Too Big To GFail?: Why Cloud Computing Should be Given a Second Opinion

When sites go down, people start freaking out…and for good reason.



Some time around 4-ish today while I, along with millions of others around the world, battled the dreaded 5 o’clock deadline,  a terrible thing happened. Gmail crashed. For some, it may have happened earlier in the day, but for me it happened during crunch time — the time I had to buckle down to beat my deadline. And did that happen? No. Because even though everyone with POP, IMAP, or iPhone email integration was fine, many businesses’ secure, “https” Gmail accounts were not. Thanks Google.

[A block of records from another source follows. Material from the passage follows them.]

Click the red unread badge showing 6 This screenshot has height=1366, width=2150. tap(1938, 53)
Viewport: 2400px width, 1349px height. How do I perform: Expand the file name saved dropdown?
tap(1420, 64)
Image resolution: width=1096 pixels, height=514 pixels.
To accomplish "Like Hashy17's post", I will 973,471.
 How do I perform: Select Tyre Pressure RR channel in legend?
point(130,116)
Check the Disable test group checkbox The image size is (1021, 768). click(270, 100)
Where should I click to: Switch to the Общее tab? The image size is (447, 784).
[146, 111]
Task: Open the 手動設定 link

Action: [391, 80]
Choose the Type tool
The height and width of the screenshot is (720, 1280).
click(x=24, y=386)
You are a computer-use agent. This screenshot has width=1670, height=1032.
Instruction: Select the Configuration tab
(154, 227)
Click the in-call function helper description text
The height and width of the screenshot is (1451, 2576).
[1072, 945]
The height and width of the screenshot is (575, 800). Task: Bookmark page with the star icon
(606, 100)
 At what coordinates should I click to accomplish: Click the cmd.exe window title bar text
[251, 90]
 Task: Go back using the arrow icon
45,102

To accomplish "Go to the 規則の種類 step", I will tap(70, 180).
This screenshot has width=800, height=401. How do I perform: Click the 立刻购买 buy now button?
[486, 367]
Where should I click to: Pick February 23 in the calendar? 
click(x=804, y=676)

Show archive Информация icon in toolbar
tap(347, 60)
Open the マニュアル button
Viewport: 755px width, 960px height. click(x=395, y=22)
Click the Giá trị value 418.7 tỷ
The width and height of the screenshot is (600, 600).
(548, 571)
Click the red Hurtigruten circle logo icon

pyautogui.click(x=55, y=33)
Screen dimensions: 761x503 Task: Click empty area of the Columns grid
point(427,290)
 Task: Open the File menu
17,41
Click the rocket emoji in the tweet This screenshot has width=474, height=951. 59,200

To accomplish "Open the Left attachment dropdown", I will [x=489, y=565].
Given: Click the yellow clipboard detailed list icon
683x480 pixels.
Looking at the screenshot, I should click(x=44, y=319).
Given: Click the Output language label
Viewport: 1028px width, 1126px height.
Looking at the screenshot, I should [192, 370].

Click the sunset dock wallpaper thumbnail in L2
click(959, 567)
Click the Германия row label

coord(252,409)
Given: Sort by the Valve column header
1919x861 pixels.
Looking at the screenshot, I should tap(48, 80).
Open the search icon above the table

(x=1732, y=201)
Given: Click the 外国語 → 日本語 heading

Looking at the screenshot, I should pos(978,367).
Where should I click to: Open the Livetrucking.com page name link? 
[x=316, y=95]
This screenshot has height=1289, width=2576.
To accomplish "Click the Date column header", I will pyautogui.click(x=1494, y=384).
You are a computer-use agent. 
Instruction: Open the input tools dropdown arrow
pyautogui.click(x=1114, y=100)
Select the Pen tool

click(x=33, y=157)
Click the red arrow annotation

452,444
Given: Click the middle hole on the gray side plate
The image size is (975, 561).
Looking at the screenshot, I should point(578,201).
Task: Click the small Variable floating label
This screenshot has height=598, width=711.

Although these occurrences are rare for the Silicon Valley giant, our reliance on Google gets to be very scary when companies are forced to fly blind because of third party outages. Sure, companies have their own servers where information can be stored, but Google Docs is used by many 9 to 5ers to get projects done more efficiently, and not being able to access these documents puts these projects on hold until the disruption can be remedied (in my case it took about one hour).

This is what scares me about cloud computing and relying on third parties such as Amazon and Google to house all of our precious information. This may just be a knee-jerk reaction to the situation at hand, but it’s times like these when IT professionals need to consider making it mandatory for people to back up their files (even the ones on Google Docs).

Google should also consider finding a way to back up its system by using some sort of special, secure, open API whereby professionals  who use “https” can access their Gmail when something like this happens in the future.

So what’s your opinion on this? Does your company or University rely heavily on Gmail? Where were you when the world (wide web) stood still?



  1. Really, Goolge? The Google? Not the first time.

    • And it definitely won’t be the last time Lee

      • Such a bummer.

  2. Backing up your documents is a good idea – cloud or no cloud. Let’s say Google can guarantee 100% uptime, what happens if your connections to internet goes down? So having a local copy is a good idea, regarless.

    There are firefox scripts[1] that allow you to d/l all docs from a your Google Docs account, alternatively you can use cURL[2] to interact with Google APIs to d/l all documents.